TRY IT:
Retype the listing exactly as it stands, and keep every image out.

===== DATASET =====

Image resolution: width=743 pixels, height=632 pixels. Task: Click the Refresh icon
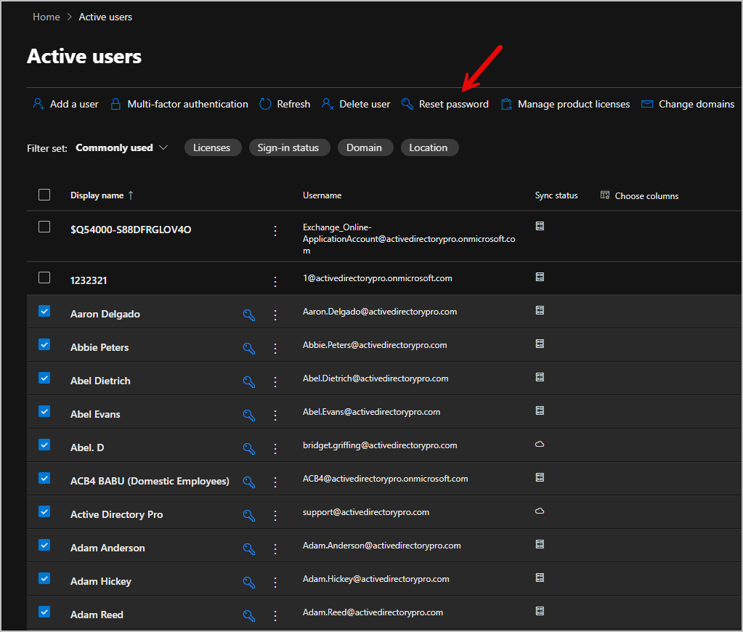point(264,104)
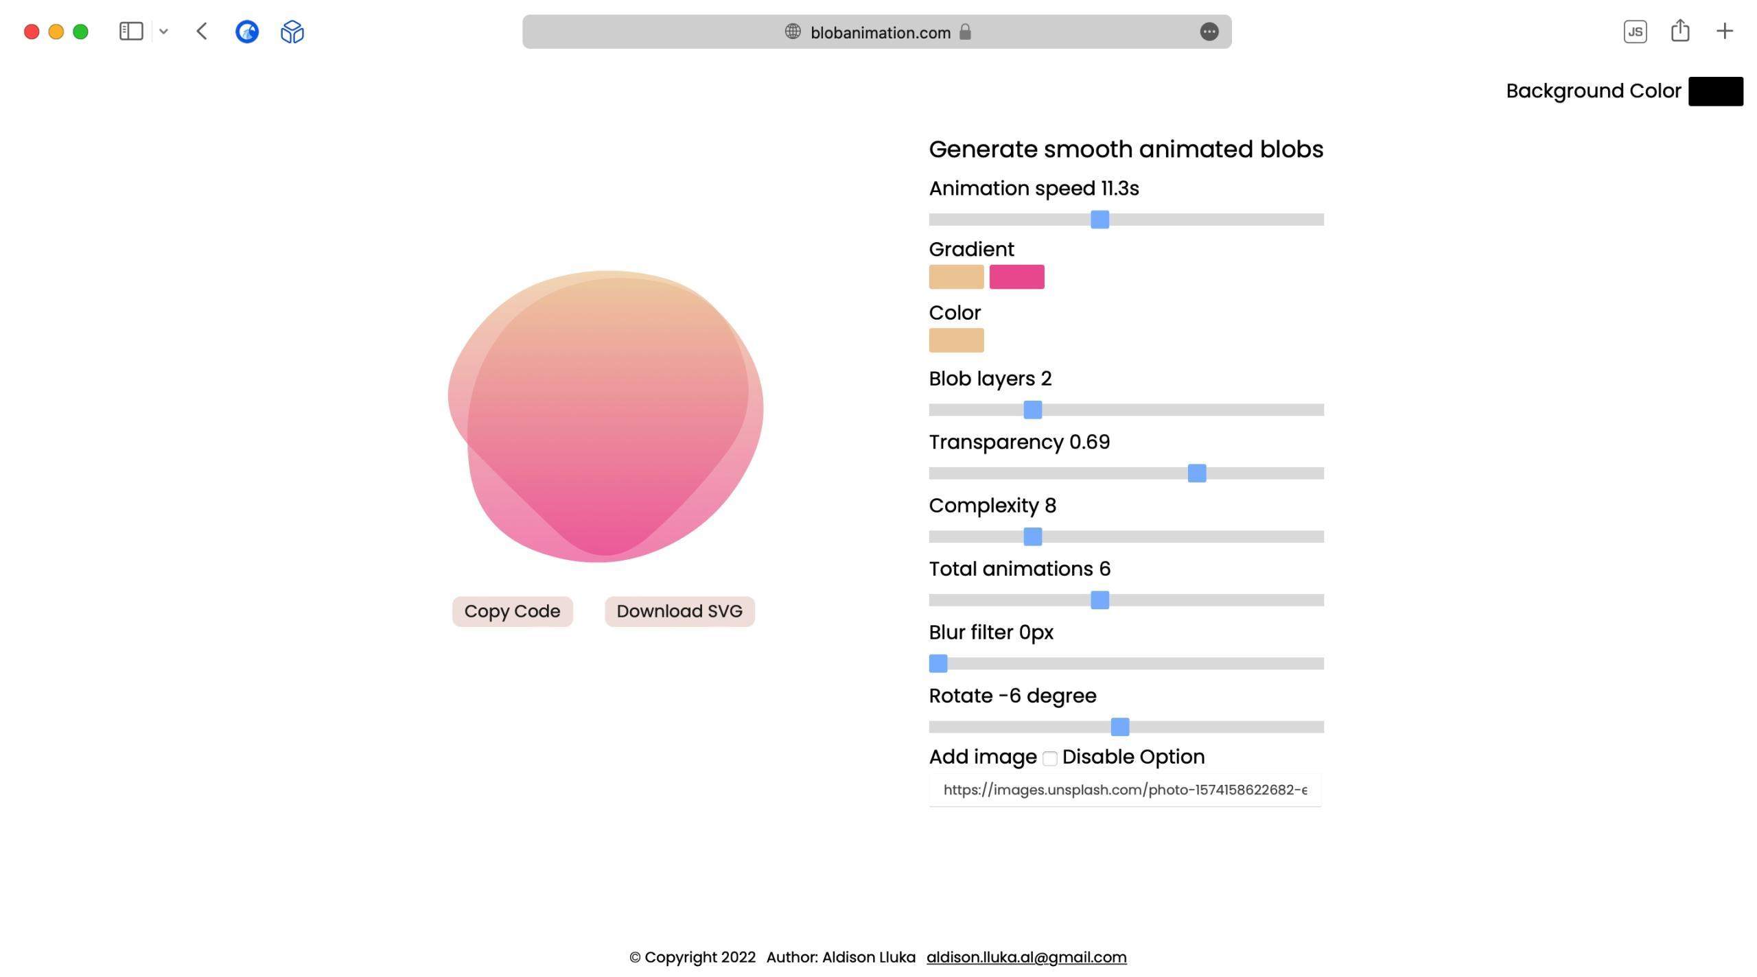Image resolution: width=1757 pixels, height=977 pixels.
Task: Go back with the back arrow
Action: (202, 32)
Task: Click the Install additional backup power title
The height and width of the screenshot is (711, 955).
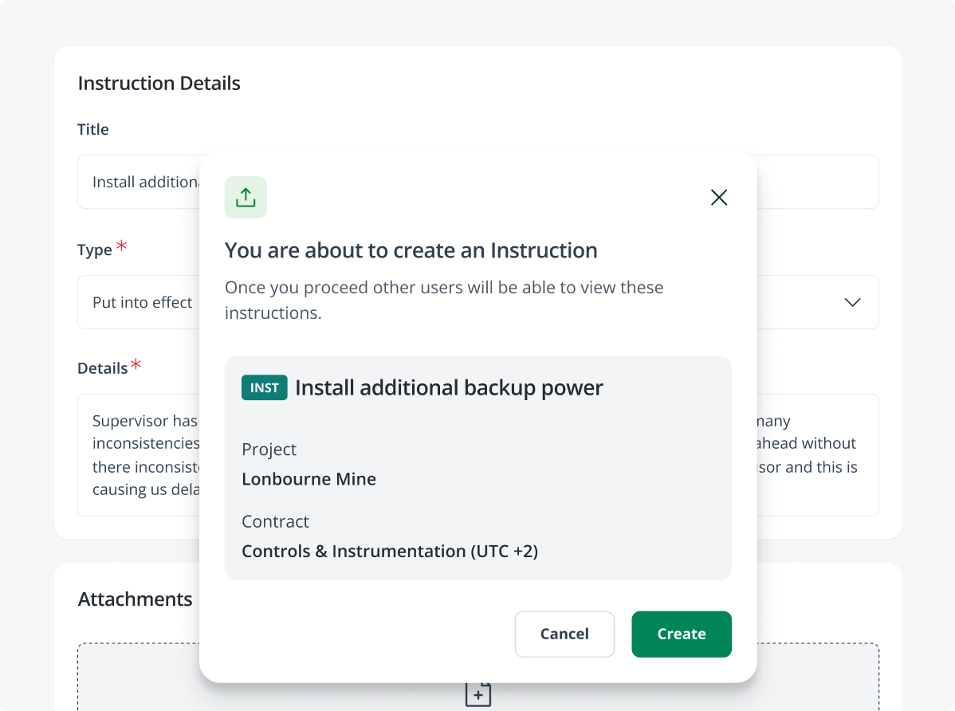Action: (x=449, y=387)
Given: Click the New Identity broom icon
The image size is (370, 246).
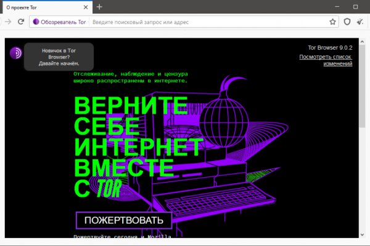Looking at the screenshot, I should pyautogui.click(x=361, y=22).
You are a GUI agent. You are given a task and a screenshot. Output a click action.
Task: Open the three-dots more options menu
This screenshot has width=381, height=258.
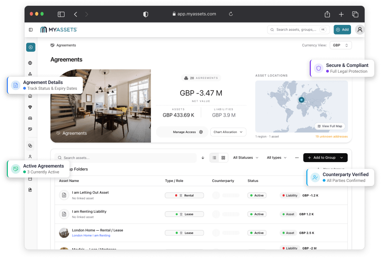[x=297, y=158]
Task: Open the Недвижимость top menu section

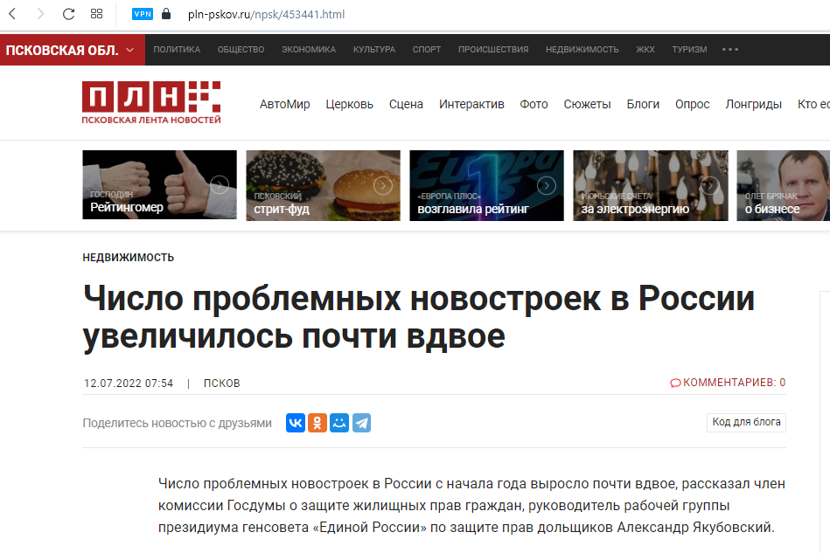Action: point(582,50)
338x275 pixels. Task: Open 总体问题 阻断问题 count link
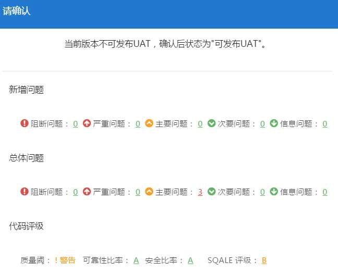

=====

RESULT OF THE TASK:
Image resolution: width=743 pixels, height=632 pixels. Task: Click the Refresh icon
point(264,104)
Image resolution: width=1757 pixels, height=977 pixels.
Task: Go back with the back arrow
Action: (202, 32)
Task: Click the Install additional backup power title
The height and width of the screenshot is (711, 955).
Action: (x=449, y=387)
Given: Click the New Identity broom icon
The image size is (370, 246).
Looking at the screenshot, I should pyautogui.click(x=361, y=22).
You are a GUI agent. You are given a task and a screenshot. Output a click action.
Task: Open the three-dots more options menu
This screenshot has width=381, height=258.
[x=297, y=158]
Task: Open the Недвижимость top menu section

Action: point(582,50)
338x275 pixels. Task: Open 总体问题 阻断问题 count link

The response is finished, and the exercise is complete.